Если же быть окончательно достоверным, Вадим, на мой взгляд, был тем самым стержнем, на котором держались не только Пушкинская, 10 и ее спутники по бесчисленным берегам каналов и рек, но и весь до наивности искренний в понимании свободы блистательный мир рубежа 90-ых в северо-западном углу Евразийской песни.

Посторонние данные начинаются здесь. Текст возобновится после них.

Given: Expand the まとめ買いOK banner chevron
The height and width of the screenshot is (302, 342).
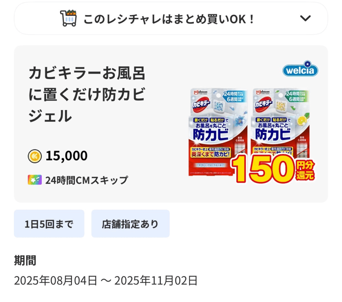Looking at the screenshot, I should coord(305,18).
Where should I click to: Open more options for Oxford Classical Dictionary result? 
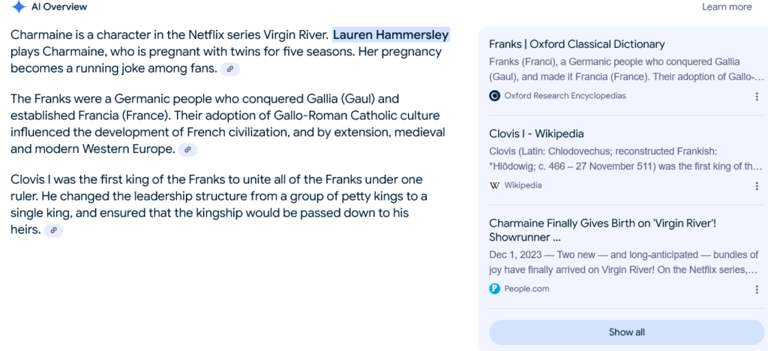pyautogui.click(x=756, y=96)
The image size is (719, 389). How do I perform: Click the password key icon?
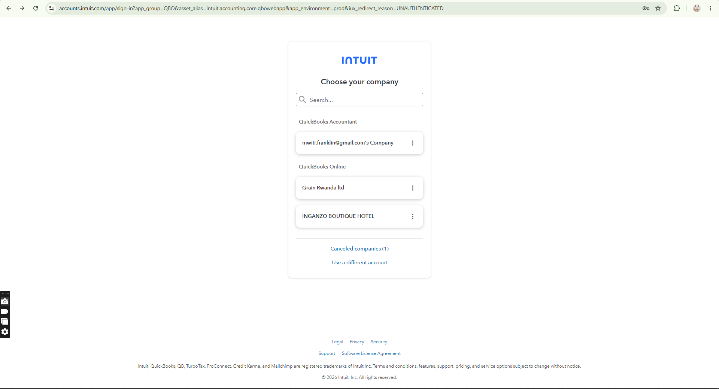646,8
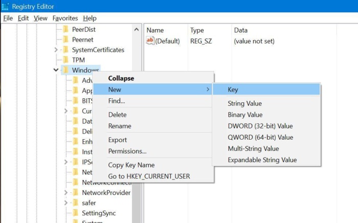Select DWORD (32-bit) Value option

(x=260, y=126)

Одно перечисление афиш 1990-96 годов, сообщающих об удивительных бдениях под боком Новой Академии Изящных Искусств, свидетельствует само за себя: СТРАННЕЕ, ЧЕМ РАЙ-II; МУЗЖЕСТВО; БИЛЬЯРДНАЯ ПЕРСИДСКОГО ПОСОЛЬСТВА; ЖИЗНЬ РАСТЕНИЙ – неповторимый список поистине авантюристических путешествий в пространстве и времени одной замечательной личности, в чьем исполнении промозглые реалии казались не более чем забавные игрушки карманного праздника. Петербург представал уже как бы слегка сверкающим от преломления сквозь призму, выточенную Вадимом из собственных грез. И тем более жутким показался гулкий, остывающий после солнца город, чью пустоту теперь ничем не измерить.

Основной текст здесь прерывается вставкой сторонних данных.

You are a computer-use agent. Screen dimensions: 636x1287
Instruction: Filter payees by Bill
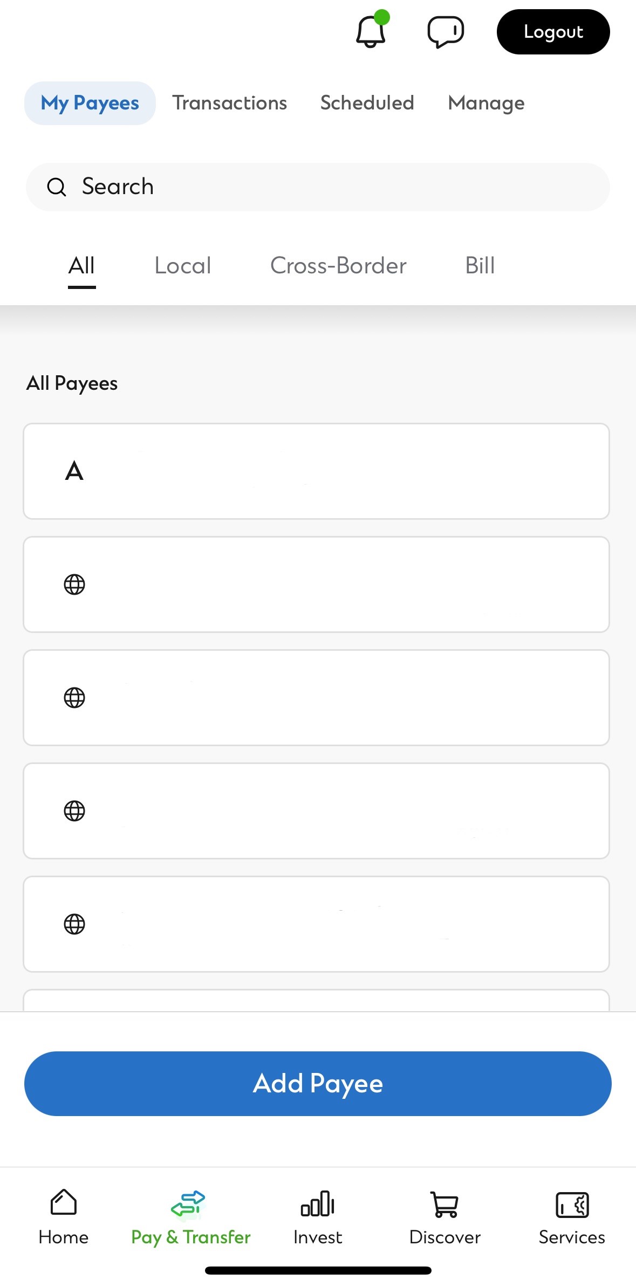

С периодичностью в год Вадим дарил то «писательскую» трубку, то чернильную ручку Osmiroid, выуженную из развалов на Манхеттене. В летние каникулярные дни 1994 года в Павлодар пришло письмо с пометкой на конверте СЛУЖЕБНОЕ и гербовым орлом. Привожу его целиком:

«В связи с переходным периодом Вы назначаетесь Международным наблюдателем по делам литературы и искусства.

С уважением,

Правление Коллегии ДП

6 июня 1994 года, С.-Петербург»

 

Вот так. И никак иначе. Приходится учитывать и соответствовать.

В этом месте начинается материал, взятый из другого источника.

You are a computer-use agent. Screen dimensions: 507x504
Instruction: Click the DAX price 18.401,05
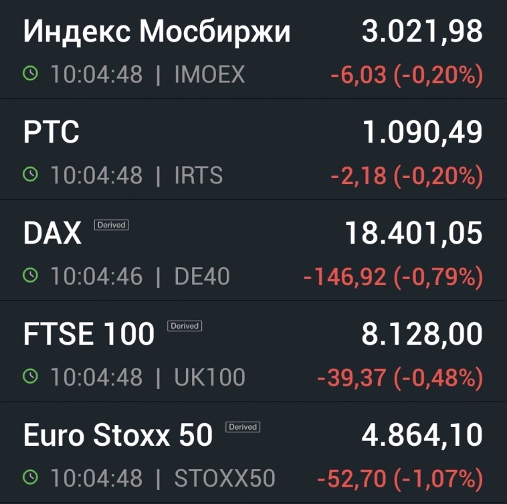[x=413, y=234]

Самой запомнившейся из последних была идея Вадима о путешествии на лоскутной арбе по степи. Конечный пункт не оговаривался, но Байконур был на первом месте – вероятно, – по рифмующейся с Петербургом сути.

Но всё это: и чудесное присутствие самого, быть может, подлинного человека, и эта до сих пор неясная, ничем не оправдываемая потеря – все это еще слишком близко, еще слишком… Впрочем, не знаю, стоит ли пытаться фиксировать эту ноющую тягу, где-то там, в мешочке мышц и бормочущей крови.

 

                     1990

 

мы болтались как в проруби голубь

 

петербург стылый мамонт

был огромен и пуст

вспыхивая уносились авто из мертвецкой

 

кто из нас тогда знал кто до завтра дотянет

 

в сквозном коридоре на петроградской

вытягивал слово за словом

из прозрачной гортани

 

блистательной и непорочной встречала нас ночь у бара

 

мы пытались дверь отворить

за которой дышало и пело

играли наяды в волнах и львята зевали поодаль

 

кто теперь смотрит нам вслед и на волковском бродит

 

Канат ОМАР

НОВОЕ ВРЕМЯ, № 21, 1998

 

 

 

___________________________

* скват (англ. squat) – пустующее здание, «освоенное» богемой.

** ЦСИ – Центр современного искусства Сороса, Санкт-Петербург.

*** Фома – Thomas Campbell, американский филолог, поэт и переводчик, изучающий места из биографии Бродского применительно к географии отрочества и молодости классического героя, абсолютно проникшийся «нотой Петербурга», причисляя последний если не к столицам мира политическим, то уж артистическим точно – Париж, Нью-Йорк. Лондон...

**** Анатолий Соколков – тот самый «начальник Камчатки».

***** Галерея 103.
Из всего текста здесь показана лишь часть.